Re: [PATCH v4] block/loop: Serialize ioctl operations.
From: Jan Kara
Date: Mon Sep 24 2018 - 12:31:20 EST
On Mon 24-09-18 22:05:20, Tetsuo Handa wrote:
> On 2018/09/24 21:31, Jan Kara wrote:
> > On Mon 24-09-18 19:29:10, Tetsuo Handa wrote:
> >> On 2018/09/24 7:03, Ming Lei wrote:
> >>> On Sat, Sep 22, 2018 at 09:39:02PM +0900, Tetsuo Handa wrote:
> >>>> Hello, Ming Lei.
> >>>>
> >>>> I'd like to hear your comment on this patch regarding the ordering of
> >>>> stopping kernel thread.
> >>>>
> >>>> > In order to enforce this strategy, this patch inversed
> >>>> > loop_reread_partitions() and loop_unprepare_queue() in loop_clr_fd().

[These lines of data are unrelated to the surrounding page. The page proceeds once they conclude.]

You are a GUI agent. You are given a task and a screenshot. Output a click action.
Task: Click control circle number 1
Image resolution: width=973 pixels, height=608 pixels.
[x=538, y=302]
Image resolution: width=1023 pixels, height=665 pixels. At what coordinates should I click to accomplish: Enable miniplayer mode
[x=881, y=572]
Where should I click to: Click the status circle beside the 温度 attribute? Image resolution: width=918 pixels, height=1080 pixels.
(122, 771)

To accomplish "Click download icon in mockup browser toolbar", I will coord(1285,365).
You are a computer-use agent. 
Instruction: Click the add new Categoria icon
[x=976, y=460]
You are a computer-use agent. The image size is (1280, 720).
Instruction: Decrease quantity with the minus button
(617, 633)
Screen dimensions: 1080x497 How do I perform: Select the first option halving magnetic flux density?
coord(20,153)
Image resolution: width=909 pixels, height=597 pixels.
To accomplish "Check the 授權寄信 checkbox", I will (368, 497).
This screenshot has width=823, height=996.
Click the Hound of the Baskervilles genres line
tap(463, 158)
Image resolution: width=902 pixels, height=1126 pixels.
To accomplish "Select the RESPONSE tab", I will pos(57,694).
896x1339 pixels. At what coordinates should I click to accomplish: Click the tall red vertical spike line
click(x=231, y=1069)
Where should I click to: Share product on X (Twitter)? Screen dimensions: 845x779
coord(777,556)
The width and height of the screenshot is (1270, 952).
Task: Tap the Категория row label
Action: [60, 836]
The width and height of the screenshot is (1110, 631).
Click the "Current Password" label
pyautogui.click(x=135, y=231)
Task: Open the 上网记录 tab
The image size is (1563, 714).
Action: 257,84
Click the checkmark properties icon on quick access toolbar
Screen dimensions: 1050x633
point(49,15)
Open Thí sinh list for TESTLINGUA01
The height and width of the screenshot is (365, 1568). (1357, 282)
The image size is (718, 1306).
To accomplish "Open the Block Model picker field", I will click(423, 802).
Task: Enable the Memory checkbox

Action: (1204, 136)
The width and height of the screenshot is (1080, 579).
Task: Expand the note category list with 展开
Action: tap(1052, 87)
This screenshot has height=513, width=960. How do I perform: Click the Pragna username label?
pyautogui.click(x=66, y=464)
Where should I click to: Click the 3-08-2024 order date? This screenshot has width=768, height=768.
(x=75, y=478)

> >>>> > I don't know whether it breaks something, but I don't have testcases.
> >>>>
> >>>> Until 3.19, kthread_stop(lo->lo_thread) was called before
> >>>> ioctl_by_bdev(bdev, BLKRRPART, 0) is called.
> >>>> During 4.0 to 4.3, the loop module was using "kloopd" workqueue.
> >>>> But since 4.4, loop_reread_partitions(lo, bdev) is called before
> >>>> loop_unprepare_queue(lo) is called. And this patch is trying to change to
> >>>> call loop_unprepare_queue() before loop_reread_partitions() is called.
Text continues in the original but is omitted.